> [PROBLEM]: A line below contains "Instruction: Choose 'Select", and a later one contains "Given: Select the CheckBox". Repeat both, with every line between them, exactly.

(Records from a collection)
------------
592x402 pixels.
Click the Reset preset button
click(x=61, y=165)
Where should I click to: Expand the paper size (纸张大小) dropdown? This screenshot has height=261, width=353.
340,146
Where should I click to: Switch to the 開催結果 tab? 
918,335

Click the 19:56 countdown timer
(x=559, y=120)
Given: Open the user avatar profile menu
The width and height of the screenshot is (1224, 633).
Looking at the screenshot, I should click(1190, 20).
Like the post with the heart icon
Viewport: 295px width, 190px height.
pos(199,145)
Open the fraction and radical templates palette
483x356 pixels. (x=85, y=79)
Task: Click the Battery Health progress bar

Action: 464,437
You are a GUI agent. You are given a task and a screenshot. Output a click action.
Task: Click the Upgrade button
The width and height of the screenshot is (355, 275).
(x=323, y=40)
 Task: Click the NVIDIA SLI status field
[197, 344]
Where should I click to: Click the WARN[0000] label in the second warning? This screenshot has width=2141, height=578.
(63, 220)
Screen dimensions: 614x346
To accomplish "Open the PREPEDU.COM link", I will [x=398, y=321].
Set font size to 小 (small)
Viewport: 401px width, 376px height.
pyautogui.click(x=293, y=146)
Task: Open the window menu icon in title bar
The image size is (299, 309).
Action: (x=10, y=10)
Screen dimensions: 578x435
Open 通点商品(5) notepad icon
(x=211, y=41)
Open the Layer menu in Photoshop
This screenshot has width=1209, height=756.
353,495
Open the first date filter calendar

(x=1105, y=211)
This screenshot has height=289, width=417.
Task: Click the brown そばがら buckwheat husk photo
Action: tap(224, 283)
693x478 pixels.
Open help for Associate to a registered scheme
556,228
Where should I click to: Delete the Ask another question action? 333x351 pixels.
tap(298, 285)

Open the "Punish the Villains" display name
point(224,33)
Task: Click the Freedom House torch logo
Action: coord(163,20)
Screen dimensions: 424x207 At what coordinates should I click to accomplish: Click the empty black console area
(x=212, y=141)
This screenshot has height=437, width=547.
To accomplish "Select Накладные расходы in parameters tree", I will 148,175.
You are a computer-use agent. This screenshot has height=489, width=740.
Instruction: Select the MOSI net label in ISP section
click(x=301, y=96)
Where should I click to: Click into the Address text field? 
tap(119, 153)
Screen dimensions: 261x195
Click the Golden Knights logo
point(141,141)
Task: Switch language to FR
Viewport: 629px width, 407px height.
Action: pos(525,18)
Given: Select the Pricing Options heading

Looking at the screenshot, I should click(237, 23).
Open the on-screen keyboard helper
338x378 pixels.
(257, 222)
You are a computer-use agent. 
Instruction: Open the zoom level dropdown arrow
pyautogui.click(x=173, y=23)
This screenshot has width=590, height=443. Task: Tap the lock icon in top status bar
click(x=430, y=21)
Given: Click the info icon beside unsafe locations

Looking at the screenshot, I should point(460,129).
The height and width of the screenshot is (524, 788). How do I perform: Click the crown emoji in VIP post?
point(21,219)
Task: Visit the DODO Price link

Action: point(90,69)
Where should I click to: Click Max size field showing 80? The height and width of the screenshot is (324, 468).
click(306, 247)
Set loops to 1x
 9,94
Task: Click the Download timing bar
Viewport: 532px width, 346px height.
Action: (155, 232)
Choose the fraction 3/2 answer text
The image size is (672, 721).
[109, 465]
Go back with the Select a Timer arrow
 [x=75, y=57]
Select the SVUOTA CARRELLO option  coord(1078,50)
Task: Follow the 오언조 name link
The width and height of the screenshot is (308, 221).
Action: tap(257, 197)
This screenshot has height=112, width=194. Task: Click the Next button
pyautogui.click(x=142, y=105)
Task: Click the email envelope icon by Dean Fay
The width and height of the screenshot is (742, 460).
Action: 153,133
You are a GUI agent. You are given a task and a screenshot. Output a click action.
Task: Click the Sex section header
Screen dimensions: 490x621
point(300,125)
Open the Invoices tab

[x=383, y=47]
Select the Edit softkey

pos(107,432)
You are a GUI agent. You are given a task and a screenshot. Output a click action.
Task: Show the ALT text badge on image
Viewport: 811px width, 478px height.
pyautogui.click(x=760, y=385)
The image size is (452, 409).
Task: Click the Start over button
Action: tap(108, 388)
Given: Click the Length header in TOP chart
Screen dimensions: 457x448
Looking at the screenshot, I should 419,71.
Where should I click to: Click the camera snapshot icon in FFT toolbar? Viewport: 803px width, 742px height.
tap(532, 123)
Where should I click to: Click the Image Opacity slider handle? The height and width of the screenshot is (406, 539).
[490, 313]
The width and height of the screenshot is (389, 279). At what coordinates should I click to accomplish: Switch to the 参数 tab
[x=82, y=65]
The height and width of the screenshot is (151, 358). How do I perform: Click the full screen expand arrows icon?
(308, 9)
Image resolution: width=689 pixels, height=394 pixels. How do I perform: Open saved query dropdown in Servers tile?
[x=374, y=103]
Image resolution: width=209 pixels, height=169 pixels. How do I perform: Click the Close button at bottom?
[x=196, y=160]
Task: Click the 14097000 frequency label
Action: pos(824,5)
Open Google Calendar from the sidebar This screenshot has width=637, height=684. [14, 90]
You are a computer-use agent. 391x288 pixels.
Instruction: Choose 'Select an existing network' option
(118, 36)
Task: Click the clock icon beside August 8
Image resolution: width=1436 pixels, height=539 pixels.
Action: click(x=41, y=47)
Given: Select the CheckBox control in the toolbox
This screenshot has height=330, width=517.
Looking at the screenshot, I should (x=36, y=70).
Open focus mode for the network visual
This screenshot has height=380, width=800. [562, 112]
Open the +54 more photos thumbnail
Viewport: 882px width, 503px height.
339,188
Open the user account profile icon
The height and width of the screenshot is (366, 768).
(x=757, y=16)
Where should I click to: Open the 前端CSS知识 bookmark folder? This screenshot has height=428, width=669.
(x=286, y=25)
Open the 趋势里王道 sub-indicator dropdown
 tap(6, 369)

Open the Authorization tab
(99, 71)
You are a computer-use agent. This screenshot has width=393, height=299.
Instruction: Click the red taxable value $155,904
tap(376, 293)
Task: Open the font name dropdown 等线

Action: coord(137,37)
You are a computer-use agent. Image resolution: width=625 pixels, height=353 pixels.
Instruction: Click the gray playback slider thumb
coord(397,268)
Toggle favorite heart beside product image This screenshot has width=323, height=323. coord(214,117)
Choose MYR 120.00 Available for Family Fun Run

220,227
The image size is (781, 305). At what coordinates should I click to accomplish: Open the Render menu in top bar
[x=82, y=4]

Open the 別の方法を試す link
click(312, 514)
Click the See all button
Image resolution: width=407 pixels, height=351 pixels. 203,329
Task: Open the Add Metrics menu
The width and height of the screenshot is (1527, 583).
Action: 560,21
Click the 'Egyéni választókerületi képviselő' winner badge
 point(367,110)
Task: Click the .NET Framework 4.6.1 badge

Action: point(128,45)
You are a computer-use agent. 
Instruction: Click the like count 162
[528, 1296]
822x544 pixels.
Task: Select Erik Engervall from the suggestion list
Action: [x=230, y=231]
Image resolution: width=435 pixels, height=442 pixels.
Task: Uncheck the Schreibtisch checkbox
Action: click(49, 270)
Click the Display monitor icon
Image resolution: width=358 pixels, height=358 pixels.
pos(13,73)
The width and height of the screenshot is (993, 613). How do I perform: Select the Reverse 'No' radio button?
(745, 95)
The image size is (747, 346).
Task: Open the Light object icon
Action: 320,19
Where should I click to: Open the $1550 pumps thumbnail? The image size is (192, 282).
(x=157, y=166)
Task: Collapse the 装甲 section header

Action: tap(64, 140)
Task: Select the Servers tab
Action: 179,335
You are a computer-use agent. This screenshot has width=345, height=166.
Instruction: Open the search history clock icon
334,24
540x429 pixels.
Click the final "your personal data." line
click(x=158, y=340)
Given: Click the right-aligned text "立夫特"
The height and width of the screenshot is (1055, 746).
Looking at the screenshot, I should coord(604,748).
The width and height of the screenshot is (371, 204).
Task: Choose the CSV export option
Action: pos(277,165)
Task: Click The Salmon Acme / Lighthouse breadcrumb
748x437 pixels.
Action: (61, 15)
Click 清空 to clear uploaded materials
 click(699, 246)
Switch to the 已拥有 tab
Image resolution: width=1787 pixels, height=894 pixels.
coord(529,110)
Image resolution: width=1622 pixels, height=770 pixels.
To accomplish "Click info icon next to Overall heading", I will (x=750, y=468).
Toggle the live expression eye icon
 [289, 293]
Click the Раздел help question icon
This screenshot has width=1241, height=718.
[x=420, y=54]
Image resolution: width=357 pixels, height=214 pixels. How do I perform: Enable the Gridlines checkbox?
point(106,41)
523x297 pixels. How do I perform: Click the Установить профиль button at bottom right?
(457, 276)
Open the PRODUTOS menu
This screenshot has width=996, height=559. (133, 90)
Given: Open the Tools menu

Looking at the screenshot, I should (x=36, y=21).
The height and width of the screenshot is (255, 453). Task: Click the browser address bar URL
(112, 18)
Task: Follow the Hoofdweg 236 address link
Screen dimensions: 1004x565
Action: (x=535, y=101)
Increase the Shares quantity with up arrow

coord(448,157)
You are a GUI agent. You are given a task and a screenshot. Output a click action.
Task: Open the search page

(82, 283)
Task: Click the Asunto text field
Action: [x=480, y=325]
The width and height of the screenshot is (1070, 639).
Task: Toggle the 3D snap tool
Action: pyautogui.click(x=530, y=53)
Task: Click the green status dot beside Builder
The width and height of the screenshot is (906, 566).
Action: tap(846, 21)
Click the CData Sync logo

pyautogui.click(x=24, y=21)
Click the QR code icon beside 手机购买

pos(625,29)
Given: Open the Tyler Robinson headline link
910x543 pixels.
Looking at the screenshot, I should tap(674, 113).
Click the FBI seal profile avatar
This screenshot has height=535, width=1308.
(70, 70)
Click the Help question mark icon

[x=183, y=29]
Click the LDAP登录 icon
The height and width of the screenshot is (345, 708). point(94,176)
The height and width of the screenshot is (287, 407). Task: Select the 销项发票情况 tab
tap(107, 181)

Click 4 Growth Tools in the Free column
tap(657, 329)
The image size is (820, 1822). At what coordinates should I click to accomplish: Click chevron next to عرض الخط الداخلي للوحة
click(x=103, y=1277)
------------
> [SOLUTION]:
Instruction: Choose 'Select an existing network' option
(118, 36)
Task: Click the clock icon beside August 8
Image resolution: width=1436 pixels, height=539 pixels.
Action: click(x=41, y=47)
Given: Select the CheckBox control in the toolbox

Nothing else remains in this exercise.